Imagine how awful that would be.

> ~2000 charges of ~20 years

And that makes me wonder. Maybe that would be too harsh a sentence then. Do we want to basically "end" someone's life at an insane cost to the tax payer for something with no impact on others other than financial? I have no answer, it just feels somewhat suboptimal to me.



I mean, yes.

If you steal a billion dollars from a whole bunch of middle class folks, you are, in aggregate "ending" a whole lot of life in small amounts distributed across many people.


Are you ending their lives in a comparable way though?

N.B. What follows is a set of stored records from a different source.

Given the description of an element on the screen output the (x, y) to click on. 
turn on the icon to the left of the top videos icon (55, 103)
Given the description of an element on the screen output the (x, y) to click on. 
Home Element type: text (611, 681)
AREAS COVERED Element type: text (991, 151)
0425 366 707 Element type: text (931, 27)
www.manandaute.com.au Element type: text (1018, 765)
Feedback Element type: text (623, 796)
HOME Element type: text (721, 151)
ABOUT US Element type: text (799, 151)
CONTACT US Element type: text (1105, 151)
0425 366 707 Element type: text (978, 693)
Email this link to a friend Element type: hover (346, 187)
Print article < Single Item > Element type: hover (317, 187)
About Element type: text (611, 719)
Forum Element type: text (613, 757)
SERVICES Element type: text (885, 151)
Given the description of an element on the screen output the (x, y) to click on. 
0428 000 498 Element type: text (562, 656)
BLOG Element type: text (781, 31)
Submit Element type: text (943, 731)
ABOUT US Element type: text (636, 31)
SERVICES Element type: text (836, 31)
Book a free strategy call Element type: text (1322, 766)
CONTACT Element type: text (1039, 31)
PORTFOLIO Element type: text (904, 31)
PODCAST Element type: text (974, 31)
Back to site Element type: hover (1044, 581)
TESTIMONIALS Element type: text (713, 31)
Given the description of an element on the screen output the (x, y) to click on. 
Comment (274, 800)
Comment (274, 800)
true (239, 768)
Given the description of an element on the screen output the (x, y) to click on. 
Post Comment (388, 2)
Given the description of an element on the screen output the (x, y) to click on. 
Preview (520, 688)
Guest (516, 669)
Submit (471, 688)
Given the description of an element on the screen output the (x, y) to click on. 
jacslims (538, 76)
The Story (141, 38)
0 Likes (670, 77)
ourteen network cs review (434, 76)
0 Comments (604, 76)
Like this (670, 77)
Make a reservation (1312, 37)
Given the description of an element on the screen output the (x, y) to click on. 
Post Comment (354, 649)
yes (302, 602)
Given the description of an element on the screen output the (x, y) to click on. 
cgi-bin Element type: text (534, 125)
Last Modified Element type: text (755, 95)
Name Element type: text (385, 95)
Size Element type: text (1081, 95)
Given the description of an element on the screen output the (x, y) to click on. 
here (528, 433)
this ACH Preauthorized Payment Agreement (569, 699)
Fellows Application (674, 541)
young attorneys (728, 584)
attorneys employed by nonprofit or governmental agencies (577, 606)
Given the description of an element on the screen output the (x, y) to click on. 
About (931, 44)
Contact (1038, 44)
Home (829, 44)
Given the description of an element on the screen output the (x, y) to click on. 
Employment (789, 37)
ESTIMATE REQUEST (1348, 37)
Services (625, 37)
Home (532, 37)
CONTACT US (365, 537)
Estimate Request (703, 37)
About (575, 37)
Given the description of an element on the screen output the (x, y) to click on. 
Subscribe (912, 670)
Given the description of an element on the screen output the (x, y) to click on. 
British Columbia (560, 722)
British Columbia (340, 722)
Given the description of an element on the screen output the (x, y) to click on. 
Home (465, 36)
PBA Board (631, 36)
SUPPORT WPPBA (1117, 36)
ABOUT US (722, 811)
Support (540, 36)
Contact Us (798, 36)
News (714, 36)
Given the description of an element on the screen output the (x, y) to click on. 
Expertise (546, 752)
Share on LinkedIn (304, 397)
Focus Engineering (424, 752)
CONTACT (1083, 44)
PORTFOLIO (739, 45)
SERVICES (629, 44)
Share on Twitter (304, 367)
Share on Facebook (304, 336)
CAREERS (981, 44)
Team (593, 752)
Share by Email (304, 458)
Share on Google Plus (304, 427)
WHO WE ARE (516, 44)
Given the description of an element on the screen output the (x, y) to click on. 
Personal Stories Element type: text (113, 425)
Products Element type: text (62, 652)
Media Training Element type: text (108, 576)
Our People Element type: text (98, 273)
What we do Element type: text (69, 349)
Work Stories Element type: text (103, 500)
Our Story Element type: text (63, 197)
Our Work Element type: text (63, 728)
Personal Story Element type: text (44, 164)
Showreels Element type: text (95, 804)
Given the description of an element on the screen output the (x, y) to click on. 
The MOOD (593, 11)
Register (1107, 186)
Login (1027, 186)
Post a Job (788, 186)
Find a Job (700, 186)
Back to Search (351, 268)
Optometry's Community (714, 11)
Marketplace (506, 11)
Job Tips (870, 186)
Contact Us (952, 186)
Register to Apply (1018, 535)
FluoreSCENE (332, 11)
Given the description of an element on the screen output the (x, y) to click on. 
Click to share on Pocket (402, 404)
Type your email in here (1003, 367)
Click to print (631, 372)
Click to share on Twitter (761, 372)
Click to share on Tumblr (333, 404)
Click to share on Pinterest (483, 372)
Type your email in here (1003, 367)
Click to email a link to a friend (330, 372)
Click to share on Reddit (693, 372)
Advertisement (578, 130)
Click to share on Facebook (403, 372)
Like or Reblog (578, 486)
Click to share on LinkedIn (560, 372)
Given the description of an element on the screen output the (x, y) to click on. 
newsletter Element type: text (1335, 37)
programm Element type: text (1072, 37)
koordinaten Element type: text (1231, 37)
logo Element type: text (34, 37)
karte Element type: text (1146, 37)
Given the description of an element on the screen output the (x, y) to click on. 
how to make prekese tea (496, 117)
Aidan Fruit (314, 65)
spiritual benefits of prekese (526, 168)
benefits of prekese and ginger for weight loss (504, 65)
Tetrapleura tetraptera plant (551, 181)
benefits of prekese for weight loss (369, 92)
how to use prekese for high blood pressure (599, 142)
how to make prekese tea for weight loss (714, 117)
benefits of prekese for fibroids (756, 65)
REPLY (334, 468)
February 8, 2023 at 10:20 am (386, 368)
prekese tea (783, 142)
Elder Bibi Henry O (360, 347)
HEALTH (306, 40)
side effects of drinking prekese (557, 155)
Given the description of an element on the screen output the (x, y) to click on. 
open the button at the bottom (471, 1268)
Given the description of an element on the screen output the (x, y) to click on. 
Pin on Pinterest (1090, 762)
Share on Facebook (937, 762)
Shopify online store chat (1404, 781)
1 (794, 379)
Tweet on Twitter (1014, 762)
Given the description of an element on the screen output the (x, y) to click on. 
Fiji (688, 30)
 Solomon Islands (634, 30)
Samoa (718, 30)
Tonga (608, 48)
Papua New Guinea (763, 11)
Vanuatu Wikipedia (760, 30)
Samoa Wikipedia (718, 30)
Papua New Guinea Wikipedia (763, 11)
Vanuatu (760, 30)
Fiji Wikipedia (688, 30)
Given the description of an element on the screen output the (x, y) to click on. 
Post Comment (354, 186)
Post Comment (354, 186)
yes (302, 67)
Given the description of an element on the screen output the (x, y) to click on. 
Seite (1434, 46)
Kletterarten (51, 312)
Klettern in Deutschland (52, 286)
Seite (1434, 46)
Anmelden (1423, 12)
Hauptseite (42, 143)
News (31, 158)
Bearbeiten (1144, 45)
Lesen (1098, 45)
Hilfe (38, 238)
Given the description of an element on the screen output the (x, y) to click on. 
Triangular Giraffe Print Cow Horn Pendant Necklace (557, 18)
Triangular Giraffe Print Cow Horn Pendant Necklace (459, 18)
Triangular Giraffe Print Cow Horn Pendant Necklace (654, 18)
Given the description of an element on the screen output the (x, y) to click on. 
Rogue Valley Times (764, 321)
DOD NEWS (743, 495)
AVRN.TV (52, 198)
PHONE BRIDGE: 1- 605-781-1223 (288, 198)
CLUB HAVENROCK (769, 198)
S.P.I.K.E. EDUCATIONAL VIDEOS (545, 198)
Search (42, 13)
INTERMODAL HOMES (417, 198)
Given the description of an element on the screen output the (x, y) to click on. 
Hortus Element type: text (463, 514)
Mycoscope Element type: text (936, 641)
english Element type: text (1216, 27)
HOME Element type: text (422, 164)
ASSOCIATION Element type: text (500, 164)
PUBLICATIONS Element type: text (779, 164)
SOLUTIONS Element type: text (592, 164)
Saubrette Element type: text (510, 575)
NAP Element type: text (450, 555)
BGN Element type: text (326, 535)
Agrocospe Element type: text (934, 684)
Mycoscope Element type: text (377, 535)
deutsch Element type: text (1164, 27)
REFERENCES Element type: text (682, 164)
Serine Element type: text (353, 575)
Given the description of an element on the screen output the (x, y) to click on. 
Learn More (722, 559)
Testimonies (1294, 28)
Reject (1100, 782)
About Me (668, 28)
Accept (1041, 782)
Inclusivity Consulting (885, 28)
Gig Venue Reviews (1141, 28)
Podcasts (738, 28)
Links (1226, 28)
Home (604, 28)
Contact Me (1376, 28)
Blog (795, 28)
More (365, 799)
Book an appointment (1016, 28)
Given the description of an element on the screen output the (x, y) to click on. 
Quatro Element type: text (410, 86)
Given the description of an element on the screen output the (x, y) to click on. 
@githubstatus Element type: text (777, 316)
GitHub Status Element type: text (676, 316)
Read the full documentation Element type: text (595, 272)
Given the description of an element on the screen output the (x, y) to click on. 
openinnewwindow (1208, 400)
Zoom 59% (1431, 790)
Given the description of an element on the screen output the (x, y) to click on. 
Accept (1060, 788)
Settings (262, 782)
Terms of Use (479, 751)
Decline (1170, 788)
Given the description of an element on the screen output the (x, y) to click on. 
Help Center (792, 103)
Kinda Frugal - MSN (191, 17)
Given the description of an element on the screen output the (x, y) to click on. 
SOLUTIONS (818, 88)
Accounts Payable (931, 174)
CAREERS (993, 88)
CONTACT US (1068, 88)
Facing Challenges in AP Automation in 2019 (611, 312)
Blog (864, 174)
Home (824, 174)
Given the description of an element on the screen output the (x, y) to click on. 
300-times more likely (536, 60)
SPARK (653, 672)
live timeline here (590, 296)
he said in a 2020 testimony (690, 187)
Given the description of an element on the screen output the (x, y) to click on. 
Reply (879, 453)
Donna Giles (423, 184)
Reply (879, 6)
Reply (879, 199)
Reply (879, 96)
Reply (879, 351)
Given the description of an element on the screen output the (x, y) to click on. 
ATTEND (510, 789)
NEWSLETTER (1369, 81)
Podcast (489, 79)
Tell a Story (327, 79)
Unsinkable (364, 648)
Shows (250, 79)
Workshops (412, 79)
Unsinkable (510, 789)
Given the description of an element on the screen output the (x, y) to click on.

Especially if there are ways to get back what you stole as it is often the case?

I just feel like the aggregate punishment does not at all fit the crime in a case like this.


Often, yes.

A problem with money is that it abstracts away harm so that a person stops thinking like it's so bad to take money away from people because it's just money, when in fact you're actually taking away the things people can do with that money.

Did zero people end up homeless as a result of this fraud? Did zero people lose a job? Did zero people turn to crime to get by? Did zero people get pushed over the edge to suicide? How many years of life were lost due to stress or more difficult life situations? To depression? To hunger?

I doubt any of those numbers are zero. The stories are just hidden behind the abstraction of money.

Crypto companies preying on gullible people more vulnerable to the loss of large sums of money and then losing their money due to management incompetence and fraud are indeed responsible for a lot of real world harm.


That's a good point. I hope the punishment was in fact based on actual real world impacts (of having stolen that money) that you described and not simply based on some monetary amount multiplied by number of occurrences.


It's just what prosecutors are accusing and the sentence attached in their proposal. A new charge for each of the people affected, which was a couple thousand apparently. One doesn't have to read all that much into the wishlist of prosecutors. Throwing a lot at the wall and seeing what sticks is a pretty standard practice.

But what we have here is essentially somebody leading a bank taking all the money left after losing a bunch of it to hacks and running away with it. Whatever it was, it was an enormous amount of money and not the kind of thing anyone needs to be particularly forgiving about.

Life in prison for stealing between $20MM and $125MM from customers isn't out of the question. (on top of the fraud that lost them the rest of their money)


On the positive side, punishment in 2022 completely removes the risk of impalement[0].